**EXERCISE INPUTS**

# # # # # # #

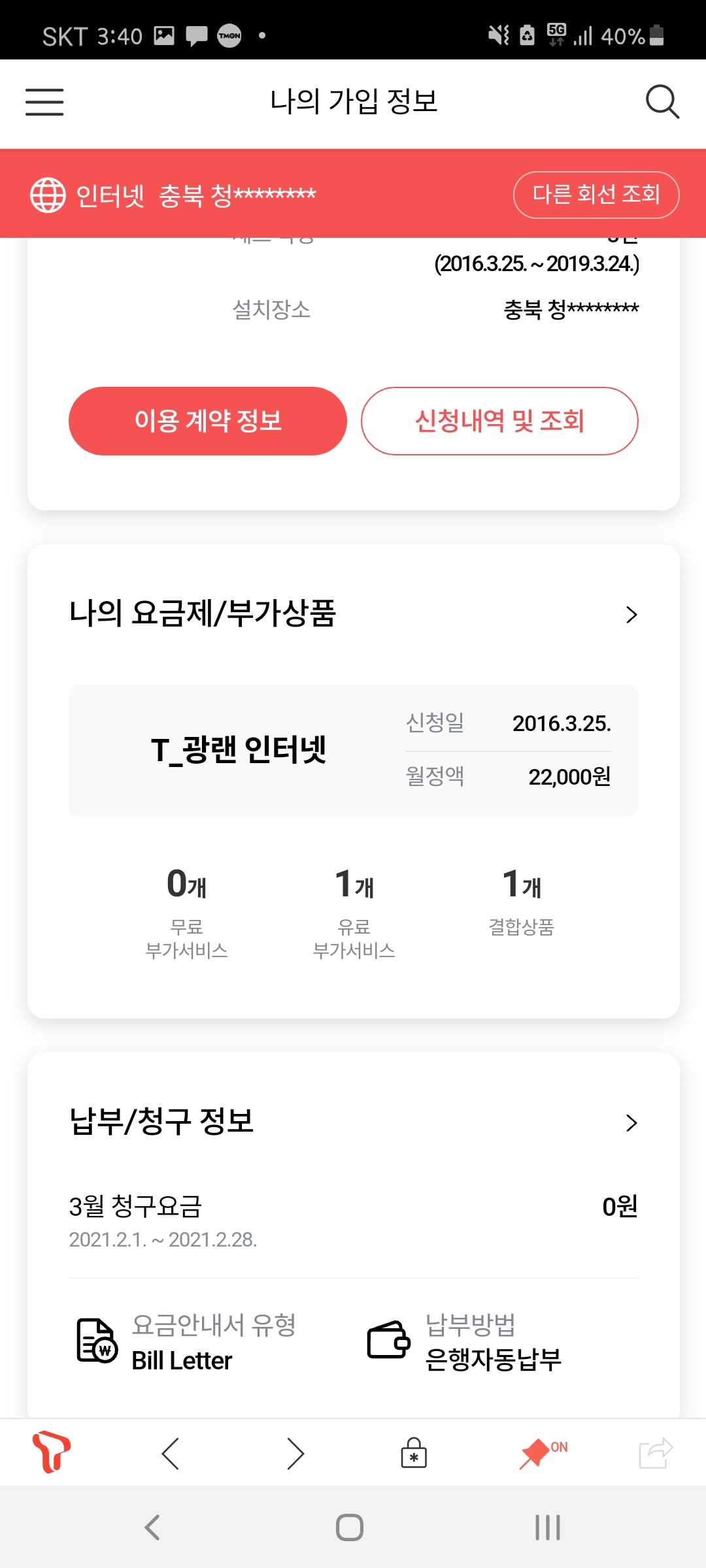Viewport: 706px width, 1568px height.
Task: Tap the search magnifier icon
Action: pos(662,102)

# # # # # # #

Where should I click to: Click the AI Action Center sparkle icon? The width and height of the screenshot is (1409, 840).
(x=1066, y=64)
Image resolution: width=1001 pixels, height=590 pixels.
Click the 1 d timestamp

# # # # # # #

**WHAT IS REQUIRED**
Copy out again, word for word, the lines starting with the one that contains "Image resolution: width=1001" and going on through the one that contains "Click the 1 d timestamp", including both.

**CORRECT OUTPUT**
Image resolution: width=1001 pixels, height=590 pixels.
Click the 1 d timestamp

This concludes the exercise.